Craig Wright, an Australian entrepreneur, publicly identified on Monday that he is Satoshi Nakamoto, the creator of Bitcoin. His admission came in after years of speculation as to who originated the digital cash system.
In December last year, Wired and Gizmodo reportedly acquired evidence which identified Australian computer scientist and businessman as Satoshi Nakamoto, the pseudonym under which he operated till now. It now appears that the reports revealed by Wired and Gizmodo were accurate.
Further, Mr. Wright has even provided technical proof, in the form of coins that are supposedly owned by creator of Bitcoin, in order to support his claim. Prominent Bitcoin community members and Bitcoin core development team said that they have confirmed Craig Wright’s claims. However, several others associated with the Bitcoin world want more proof to substantiate his claim.
Reports indicate that Mr. Wright revealed his identity to three media companies: the BBC, GQ and the Economist. In the meeting he had with BBC, he signed messages digitally using the same cryptographic keys that he created during the early days of the development of Bitcoin, which are inseparably linked to the Bitcoin blocks known to be mined or created by Satoshi Nakamoto.
During the meeting Mr. Wright said that these were the blocks that he used for sending 10 Bitcoins to Hal Finney in the month of January in 2009. Hal Finney, an engineer and a renowned cryptographer, is one of the persons who helped Mr. Wright to turn his ideas into Bitcoin protocol.

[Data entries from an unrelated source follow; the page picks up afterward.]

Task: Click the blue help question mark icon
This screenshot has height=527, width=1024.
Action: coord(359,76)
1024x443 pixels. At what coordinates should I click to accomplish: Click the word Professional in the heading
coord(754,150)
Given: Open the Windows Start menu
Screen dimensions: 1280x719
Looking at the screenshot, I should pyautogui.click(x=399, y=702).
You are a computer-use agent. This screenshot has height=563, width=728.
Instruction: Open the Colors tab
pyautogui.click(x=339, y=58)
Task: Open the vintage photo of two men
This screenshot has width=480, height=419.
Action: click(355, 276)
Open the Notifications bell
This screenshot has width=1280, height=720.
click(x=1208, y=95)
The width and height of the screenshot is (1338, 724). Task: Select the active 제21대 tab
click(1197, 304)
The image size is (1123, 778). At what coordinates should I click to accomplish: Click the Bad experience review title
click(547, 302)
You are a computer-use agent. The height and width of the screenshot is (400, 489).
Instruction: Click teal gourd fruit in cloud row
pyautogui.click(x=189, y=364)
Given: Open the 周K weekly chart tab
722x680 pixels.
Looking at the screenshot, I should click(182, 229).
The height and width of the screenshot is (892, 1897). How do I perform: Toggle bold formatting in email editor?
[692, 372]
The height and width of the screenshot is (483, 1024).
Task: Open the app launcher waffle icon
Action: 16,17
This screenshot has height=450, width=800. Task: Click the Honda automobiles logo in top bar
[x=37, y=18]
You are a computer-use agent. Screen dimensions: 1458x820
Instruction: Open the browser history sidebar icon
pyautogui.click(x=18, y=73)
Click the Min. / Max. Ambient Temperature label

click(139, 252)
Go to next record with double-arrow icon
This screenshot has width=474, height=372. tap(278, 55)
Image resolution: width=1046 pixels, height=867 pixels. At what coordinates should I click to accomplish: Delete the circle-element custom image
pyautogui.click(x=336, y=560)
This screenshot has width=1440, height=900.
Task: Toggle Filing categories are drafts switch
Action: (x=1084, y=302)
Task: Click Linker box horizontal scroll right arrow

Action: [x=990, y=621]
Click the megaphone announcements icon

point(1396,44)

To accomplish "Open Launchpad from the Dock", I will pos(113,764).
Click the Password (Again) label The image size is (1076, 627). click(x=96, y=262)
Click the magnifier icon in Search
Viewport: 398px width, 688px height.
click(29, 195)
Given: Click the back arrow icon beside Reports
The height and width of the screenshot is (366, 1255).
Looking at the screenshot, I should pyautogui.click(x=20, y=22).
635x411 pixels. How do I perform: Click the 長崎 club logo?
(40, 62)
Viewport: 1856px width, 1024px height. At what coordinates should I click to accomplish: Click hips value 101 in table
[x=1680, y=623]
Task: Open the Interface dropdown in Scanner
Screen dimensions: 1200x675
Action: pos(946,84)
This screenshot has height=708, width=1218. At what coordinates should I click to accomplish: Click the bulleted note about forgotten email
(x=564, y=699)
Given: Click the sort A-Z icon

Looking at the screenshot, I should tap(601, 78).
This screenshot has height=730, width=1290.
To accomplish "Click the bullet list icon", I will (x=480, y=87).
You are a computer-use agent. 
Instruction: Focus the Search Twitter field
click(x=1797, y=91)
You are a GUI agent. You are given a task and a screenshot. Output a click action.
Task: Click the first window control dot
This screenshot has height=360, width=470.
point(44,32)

As soon as Mr. Wright’s revelation went public, Bitcoin Foundation’s chief scientist Gavin Andresen published a blog that backed his claim. Economist and a founding director of Bitcoin Foundation, Jon Matonis, said that he was convinced about Mr. Wright’s claim as he got an opportunity to review and confirm the concerned data along social, technical and cryptographic lines. Additionally, Mr. Wright said that he is planning to release information to others so that they are also able to cryptographically verify and confirm that he is Satoshi Nakamoto.
However, all concerned have not found Mr. Wright’s claims and the technical proof provided by him in his blog to be convincing. Some developers and cryptographers who tried to verify the information said that they experienced difficulty in ascertaining the same. According to Dan Kaminsky, a security expert, the procedure for validation was “maliciously resistant.” Many people have asked Mr. Wright to additional proof as regards his identity.
Wright also reportedly declined The Economist’s requests to provide more proof that he really was Satoshi Nakamoto. The Economist, however, concluded that Mr. Wright may be Mr. Nakamoto, but it may not be possible to ascertain beyond any reasonable doubt as to who really created the digital currency.
The idea of Mr. Wright going public stems from his intention to end the speculation of press about Satoshi Nakamoto’s identity. Long drawn investigations have been carried out by The New Yorker, Newsweek, Fast Company and many other media companies in order to seek the identity of the Bitcoin’s creator.
Following, Wired and Gizmodo’s revelation that Mr. Wright could be Satoshi Nakamoto on receiving documents allegedly stolen from him, pointed towards his involvement in the Bitcoin project. Australia authorities also raided Mr. Wright’s home and the Australian Taxation Office said that the raid was linked not to Bitcoin, but was part of an investigation related to his tax payments.
Following the raid, Mr. Wright said that lots of made-up stories are doing the rounds and that he doesn’t want them to hurt the people he cared about. He also said that he has no intention of becoming either the Bitcoin figurehead or the public face of anything else. In addition, he expressed regret at the fact that the need to reveal his identity is being forced on him.
Mr. Craig Wright was also quoted as saying that he would rather not reveal his identity as he wanted to work, keep doing what he wanted to do and that he is neither after money, fame or adoration. He just wanted to be on his own.
The digital currency Bitcoinis now widely accepted as payment in exchange for a variety of goods as well as services. This includes everything from overseas money transfers to ransoms related to data encryption by computer viruses. As of now, approximate 15.5 million Bitcoins are in circulation and each Bitcoin is $449. It is believed that Satoshi Nakamoto has about one million Bitcoins in his possession.